Good Wednesday AM (still the best day of the week),
CPI out today and while the Fed is watching, it is not the favorite inflation gauge. None the less, it is important and markets are certainly watching. It came in as expected at 5.4% annually with the core at 4.3%. The silver lining is that it dropped drastically from last month’s reading which gives a nod to Fed Chairman Powell’s comments about inflation being transitory. Traders would have loved to have pushed rates a bit higher, a bit further, but the selling for the moment seems to have stopped. We are still off our best yields of the summer but I would call it more at the top of the range than a breakout right now. If you are watching the MBS trades, mortgage bond prices are off today but that is a function of the monthly rollover which was 25bps or so (although this does not impact pricing). There is a 10-yr Treasury auction and more Fed speak to watch for. With the selling starting to stall, hopefully traders come back to buy some of the Treasuries they’ve shorted. We are not going to get any help from the equity markets if they continue to run up (and defy logic). The infrastructure bill, all 3.5 trillion of it, was passed in the Senate on party lines in the wee hours today.
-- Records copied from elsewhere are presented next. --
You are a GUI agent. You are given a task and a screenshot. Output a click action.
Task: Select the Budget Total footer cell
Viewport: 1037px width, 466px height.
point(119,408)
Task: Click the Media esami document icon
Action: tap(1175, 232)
How we are going to pay for it, that I have no answer for, but I am sure we are all going to feel it somehow. Not to get political at all, I am just wondering if this feels like a double tax. We are taxed on our earnings and now having to cover the portion for the 10mm people who have decided not to work. The silver lining to this is that the Fed will need to keep rates low to not only pay for the spending but also to inch the economy along. No more soap box. It is important to watch the 10-yr yield here. If you are floating and we break above 1.40%, I would lock.
Please remain safe and healthy, make today great.